Após a morte deles, eu fui adotada. Não havia ninguém para me acolher, nenhum parente que se identificasse. Ana e Greg não tinham problemas para ter filhos, mas eram ocupados demais para lidar com um bebê e adotar uma menina de cinco anos foi conveniente.

Ana era presidente de uma grande indústria de cosméticos e sua vida era o trabalho. Mesmo quando estava em casa, ela não parecia de fato estar lá, sempre com o rosto enfiado em seu computador ou falando ao celular. Greg não era muito diferente. Como um bem-sucedido advogado, ele estava constantemente viajando em suas inúmeras conferências e, em casa, ficava ao telefone ou lendo.

Cresci passando a maior parte do tempo em escolas de alto nível, freqüentadas pelos filhos das famílias mais ricas do país. Ana e Greg contratavam empregadas e mordomos para cuidar de mim quando eu estava em casa. Contudo, como não queriam que eu me afeiçoasse a nenhum empregado mais do que a eles, trocavam de pessoal com freqüência.

Por me sentir sozinha em casa, tentava compensar a solidão fazendo amigos na escola, mas sempre tive a sensação de estar deslocada. Era como se eu não pertencesse àquele mundo, embora, até os meus quinze anos, nada explicasse esse sentimento.

Foi após meu décimo quinto aniversário que as coisas começaram a mudar. Fui me tornando cada vez mais forte e rápida, e alguns dos meus sonhos começaram a ser premonições de situações próximas a acontecer.

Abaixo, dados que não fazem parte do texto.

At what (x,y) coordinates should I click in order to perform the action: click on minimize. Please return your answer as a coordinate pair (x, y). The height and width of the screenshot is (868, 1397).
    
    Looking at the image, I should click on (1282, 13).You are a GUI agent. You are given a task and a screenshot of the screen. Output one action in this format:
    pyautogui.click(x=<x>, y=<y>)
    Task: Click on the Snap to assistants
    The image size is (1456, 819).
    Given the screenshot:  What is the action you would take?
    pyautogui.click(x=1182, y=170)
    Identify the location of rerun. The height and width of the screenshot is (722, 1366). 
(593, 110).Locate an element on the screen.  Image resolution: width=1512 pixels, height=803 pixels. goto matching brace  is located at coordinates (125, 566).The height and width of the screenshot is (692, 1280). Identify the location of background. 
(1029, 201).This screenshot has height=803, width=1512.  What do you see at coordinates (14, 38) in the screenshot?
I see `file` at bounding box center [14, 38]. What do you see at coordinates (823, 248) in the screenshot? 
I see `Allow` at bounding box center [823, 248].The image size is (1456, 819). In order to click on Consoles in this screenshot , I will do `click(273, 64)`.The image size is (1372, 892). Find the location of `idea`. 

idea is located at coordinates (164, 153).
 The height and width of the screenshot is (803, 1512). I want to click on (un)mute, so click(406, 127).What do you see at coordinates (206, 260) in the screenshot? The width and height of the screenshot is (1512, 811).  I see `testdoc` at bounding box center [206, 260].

Minha pele se tornou ainda mais pálida do que já era, como se eu estivesse em um constante estado de pós-desmaio, e meus cabelos ruivos escureceram dia após dia, tornando-se completamente negros.

Meus sentidos se aguçaram e passei a ouvir sons a uma distância que pessoas normais não conseguiriam. Também passei a detectar odores que nunca tinha sentido antes e a enxergar assustadoramente bem. Meus olhos queimavam quando minha visão se aguçava para ver melhor e, a principio, pensei que ficaria cega. Às vezes, eu não conseguia controlar meus sentidos. Eles se manifestavam com vontade própria.

Ana e Greg me surpreendiam ao agir como se não notassem essas mudanças ou como se não fossem dignas de atenção. Eles ignoravam minha mudança física e a forma como eu podia carregar o sofá, a geladeira ou a cama, sem o menor esforço, de um lado para o outro.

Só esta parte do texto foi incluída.